Now the IOD featured on the one is much bigger than the one featured on the Ryzen processors. This is due to the more demanding feature set of the server platforms. When exposed through the use of transillumination, the IO die is clearly exposed and the internal blocks can be revealed much clearly.
It is stated that much of the central space on the IOD is dedicated to the SRAM and crossbar switch while the PCIe Gen 4 interfaces can be found on the sides of the IOD. The upper and lower areas of the die feature the four 72-bit DDR4 memory channels. Now here's the interesting part, EPYC 2nd Gen has the ability to scale up to 162 PCIe lanes by offering twice the bandwidth through PCIe Gen 4 and reducing the Infinity Fabric's reliance on the bus to expose more lanes on custom processors that are planned for launch later. The extra PCIe lanes are already there but they are being used by the interconnect.

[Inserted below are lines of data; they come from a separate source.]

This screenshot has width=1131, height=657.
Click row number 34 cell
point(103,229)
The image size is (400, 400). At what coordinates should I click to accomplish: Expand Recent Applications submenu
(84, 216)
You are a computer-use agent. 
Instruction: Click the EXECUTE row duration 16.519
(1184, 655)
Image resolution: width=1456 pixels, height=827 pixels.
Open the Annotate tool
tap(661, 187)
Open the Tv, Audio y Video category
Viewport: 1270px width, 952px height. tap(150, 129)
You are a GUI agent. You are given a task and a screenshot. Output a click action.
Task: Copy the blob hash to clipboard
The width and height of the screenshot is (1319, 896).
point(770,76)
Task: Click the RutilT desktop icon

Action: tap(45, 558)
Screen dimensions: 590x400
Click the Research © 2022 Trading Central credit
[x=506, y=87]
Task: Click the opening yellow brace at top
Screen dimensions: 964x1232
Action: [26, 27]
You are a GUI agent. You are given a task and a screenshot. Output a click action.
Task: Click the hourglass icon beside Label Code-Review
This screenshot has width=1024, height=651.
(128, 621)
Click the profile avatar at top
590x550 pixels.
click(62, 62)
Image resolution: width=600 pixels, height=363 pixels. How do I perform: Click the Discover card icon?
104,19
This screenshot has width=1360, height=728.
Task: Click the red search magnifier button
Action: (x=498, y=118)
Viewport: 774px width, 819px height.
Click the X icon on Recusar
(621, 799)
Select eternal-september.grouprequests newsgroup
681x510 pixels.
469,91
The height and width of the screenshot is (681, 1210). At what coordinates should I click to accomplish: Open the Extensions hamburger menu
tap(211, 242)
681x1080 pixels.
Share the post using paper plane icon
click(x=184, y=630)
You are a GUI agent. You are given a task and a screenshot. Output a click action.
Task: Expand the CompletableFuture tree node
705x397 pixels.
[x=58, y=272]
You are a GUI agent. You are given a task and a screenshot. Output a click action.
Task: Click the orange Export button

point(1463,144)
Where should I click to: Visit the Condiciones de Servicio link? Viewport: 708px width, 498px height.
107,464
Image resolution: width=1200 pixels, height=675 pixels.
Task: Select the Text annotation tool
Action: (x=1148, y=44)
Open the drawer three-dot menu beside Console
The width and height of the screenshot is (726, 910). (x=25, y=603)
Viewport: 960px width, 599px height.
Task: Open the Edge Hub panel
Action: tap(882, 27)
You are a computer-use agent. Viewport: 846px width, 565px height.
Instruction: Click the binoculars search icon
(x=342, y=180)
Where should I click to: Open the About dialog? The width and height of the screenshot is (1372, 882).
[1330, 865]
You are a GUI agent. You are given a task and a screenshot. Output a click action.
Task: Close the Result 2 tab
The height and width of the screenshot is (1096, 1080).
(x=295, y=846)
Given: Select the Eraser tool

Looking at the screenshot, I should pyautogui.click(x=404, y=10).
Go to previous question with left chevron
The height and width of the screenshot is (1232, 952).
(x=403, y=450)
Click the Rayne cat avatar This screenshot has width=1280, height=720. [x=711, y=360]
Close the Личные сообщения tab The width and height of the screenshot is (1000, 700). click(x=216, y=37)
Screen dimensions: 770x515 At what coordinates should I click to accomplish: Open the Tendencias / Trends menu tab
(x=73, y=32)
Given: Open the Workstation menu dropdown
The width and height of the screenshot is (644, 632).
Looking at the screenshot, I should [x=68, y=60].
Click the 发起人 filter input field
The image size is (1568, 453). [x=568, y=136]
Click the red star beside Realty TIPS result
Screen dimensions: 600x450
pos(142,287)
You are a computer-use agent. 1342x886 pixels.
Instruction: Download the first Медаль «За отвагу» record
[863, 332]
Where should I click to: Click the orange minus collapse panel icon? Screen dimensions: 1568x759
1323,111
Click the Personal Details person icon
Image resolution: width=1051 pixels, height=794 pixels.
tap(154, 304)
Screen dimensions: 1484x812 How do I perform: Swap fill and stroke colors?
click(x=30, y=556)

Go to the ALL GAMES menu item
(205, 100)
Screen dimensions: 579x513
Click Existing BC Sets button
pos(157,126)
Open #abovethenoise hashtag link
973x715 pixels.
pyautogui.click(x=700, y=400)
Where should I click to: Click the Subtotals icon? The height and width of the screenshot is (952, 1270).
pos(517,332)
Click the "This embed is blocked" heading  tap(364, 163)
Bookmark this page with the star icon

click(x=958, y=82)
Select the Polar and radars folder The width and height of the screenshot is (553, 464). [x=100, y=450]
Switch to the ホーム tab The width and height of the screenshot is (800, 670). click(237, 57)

In addition to the IOD, the Zen 2 CCD or Compute Core Die have also received their own die shots from OC_Burner at Flickr. For those who haven't seen them before, the following is what each core die of your Ryzen processor looks like. The same die is being used across Zen 2 based Ryzen, EPYC and the upcoming Ryzen Threadripper processors:
Also, the IOD for EPYC processor is compared to the IOD on Ryzen processors revealing just how big of a chip the server-aimed IOD is. AMD already briefed on how they will be configuring various 2nd Gen EPYC Rome processors based on different core counts. While all EPYC Rome chips have a total of 8 CCD's, not all of them would be enabled on many processors.
AMD 2nd Gen EPYC Rome CCD Congiurations and SOC Architecture Block Diagram (Image Credits: Planet3DNow):
Even some CCD's have to be partially disabled such as the 16 core model. The 16 core model has only four CCD's enabled & each CCD is partially enabled with only four cores which means there are only 2 cores enabled on each CCX. Some CCD's have three cores enabled per CCX while others such as the 48 core variant have all 8 CCD's enabled but two of the CCD's have a CCX with all four cores enabled and the other with a just three cores enabled.
AMD CPU Roadmap (2018-2020)
|Ryzen Family||Ryzen 1000 Series||Ryzen 2000 Series||Ryzen 3000 Series||Ryzen 4000 Series||Ryzen 5000 Series|
|Architecture||Zen (1)||Zen (1) / Zen+||Zen (2) / Zen+||Zen (3)||Zen (4)|
|Process Node||14nm||14nm / 12nm||7nm||7nm+||5nm?|
|High End Server (SP3)||EPYC 'Naples'||EPYC 'Naples'||EPYC 'Rome'||EPYC 'Milan'||EPYC 'Genoa'|
|Max Server Cores / Threads||32/64||32/64||64/128||TBD||TBD|
|High End Desktop (TR4)||Ryzen Threadripper 1000 Series||Ryzen Threadripper 2000 Series||Ryzen Threadripper 3000 Series (Castle Peak)||Ryzen Threadripper 4000 Series (Genesis Peak)||Ryzen Threadripper 5000 Series|
|Max HEDT Cores / Threads||16/32||32/64||64/128||64/128?||TBD|
|Mainstream Desktop (AM4)||Ryzen 1000 Series (Summit Ridge)||Ryzen 2000 Series (Pinnacle Ridge)||Ryzen 3000 Series (Matisse)||Ryzen 4000 Series (Vermeer)||Ryzen 5000 Series|
|Max Mainstream Cores / Threads||8/16||8/16||16/32||TBD||TBD|
|Budget APU (AM4)||N/A||Ryzen 2000 Series (Raven Ridge)||Ryzen 3000 Series (Picasso 14nm Zen+)||Ryzen 4000 Series (Renior)||Ryzen 5000 Series|
But this is just the start, AMD is expected to use more advanced packaging and chiplet designs in their next-generation server processors codenamed EPYC Milan and EPYC Genoa which would use the Zen 3 and Zen 4 core architecture, respectively. If everything runs smoothly for AMD and their long-term Zen roadmap in the years to come, we can see them dominating all sectors of the CPU market again. AMD’s EPYC Rome has already secured major deals with Amazon (AWS) and will also be providing 7nm Rome processors to power the Atos BullSequana XH2000 Supercomputer while a future-generation EPYC line would be powering the Frontier Supercomputer that is being built by U.S. Department of Energy and aiming deployment in 2021.